Aus Leipzig Martin Henkel

Normalerweise heißt es für die Nachbetrachtung, auf einen etwas mürrischen Pleite-Trainer und einen gutgelaunten Sieger-Coach zu treffen. Doch nach der 0:3-Niederlage von Eintracht Frankfurt am Samstagabend bei RB Leipzig hielten sich Nico Kovac und Ralph Hasenhüttl nicht an das angedachte Skript.

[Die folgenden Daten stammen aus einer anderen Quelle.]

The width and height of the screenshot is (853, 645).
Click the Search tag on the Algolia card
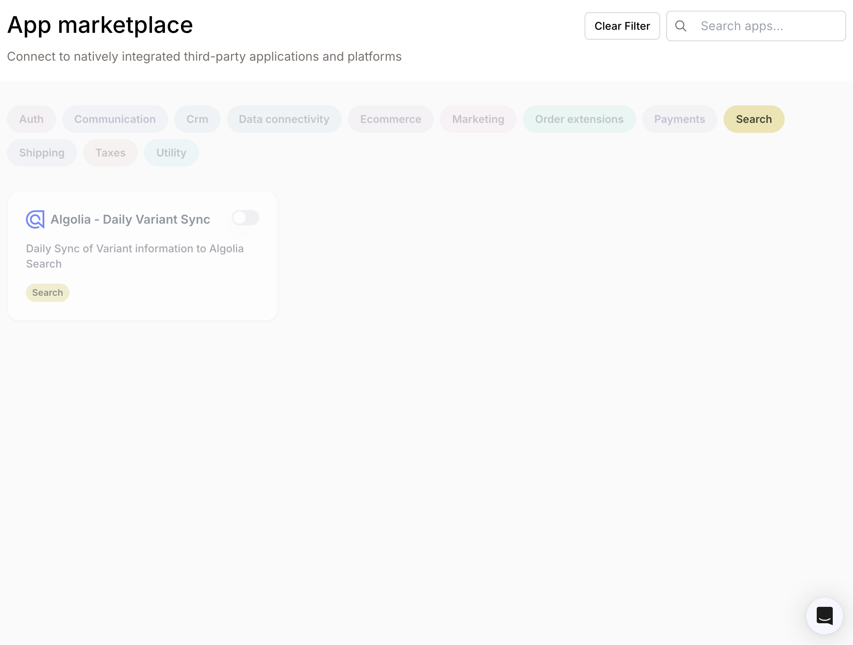point(47,292)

Draußen surrte der Motor des Shuttle-Busses. Der Abflug der Frankfurter war nah ans Spiel­ende verlegt worden. Nico ­Kovac hätte die Niederlage also kurz analysieren können und dann nichts wie weg aus dem bitterfrostigen Leipzig. Aber Kovac ging nicht. Er beschrieb kurz, was sich aus seiner Per­spek­tive zugetragen hatte. Und wartete dann auf Gegenfragen. Eine, zwei – mehr nicht? Kovac schaute sich um.

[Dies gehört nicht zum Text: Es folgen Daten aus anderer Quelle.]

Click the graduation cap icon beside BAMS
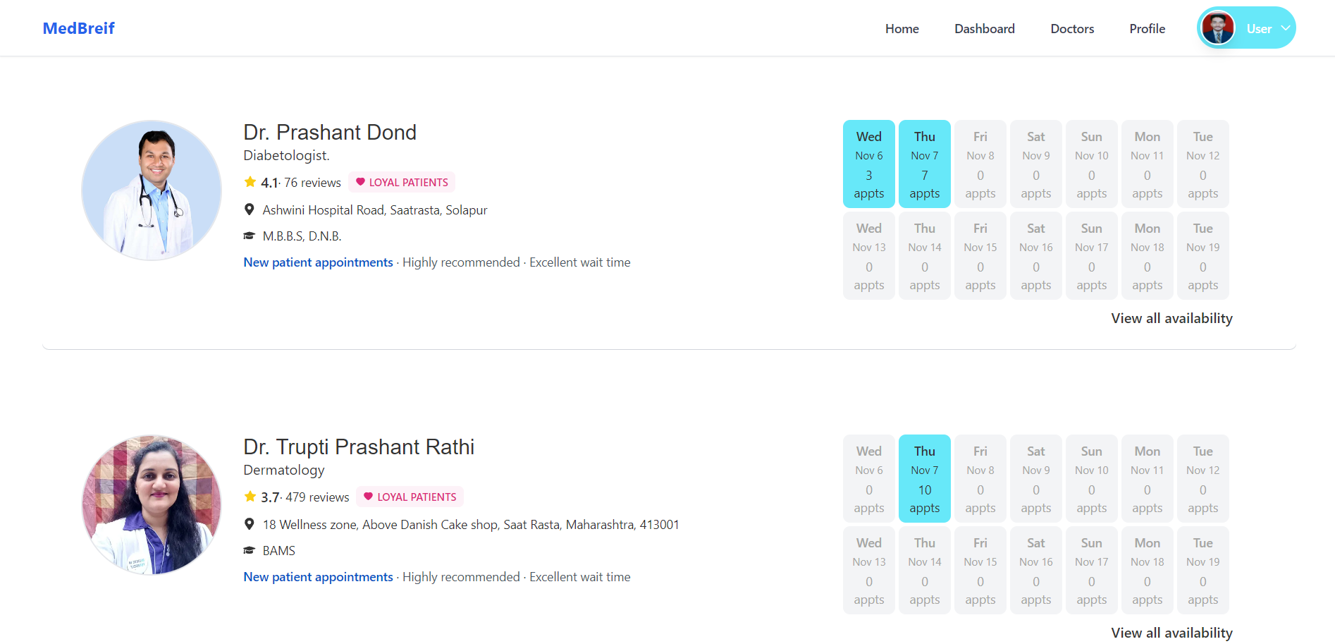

Es war eine denkwürdige Stimmung in der Arena nach Schlusspfiff einer Partie, die alle zuvor für die spannendste des Spieltages gehalten hatten. RB war vor Anpfiff Tabellenzweiter gewesen, Frankfurt Vierter. Doch dann, kaum angepfiffen, war das Spiel auch schon vorbei. Um 18.35 Uhr wusste zumindest jeder der 43.000 Fans, dass hier für die Gäste nicht mehr viel gehen wird. Soeben hatte Innenverteidiger Marvin Compper nach einem Freistoß von Marcel Halstenberg das 1:0 abgestaubt.

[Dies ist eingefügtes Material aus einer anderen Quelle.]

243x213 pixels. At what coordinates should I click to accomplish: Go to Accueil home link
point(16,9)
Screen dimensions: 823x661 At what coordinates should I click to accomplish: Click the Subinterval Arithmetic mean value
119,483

Vorausgegangen war dem Standard ein Slapstick, den man im deutschen Fußball nicht alle Tage zu Gesicht bekommt. Keeper Lukas Hradecky hatte sich beim ersten Leipziger Gegenstoß im Laufduell mit Rechtsverteidiger Bernardo behände auf den Ball gestürzt. Allerdings außerhalb des Strafraums. Der 27-Jährige war zuvor ausgerutscht und lag kopfüber vor zwei Optionen: Finger weg und Bernardo das Tor schießen lassen. Oder zugreifen.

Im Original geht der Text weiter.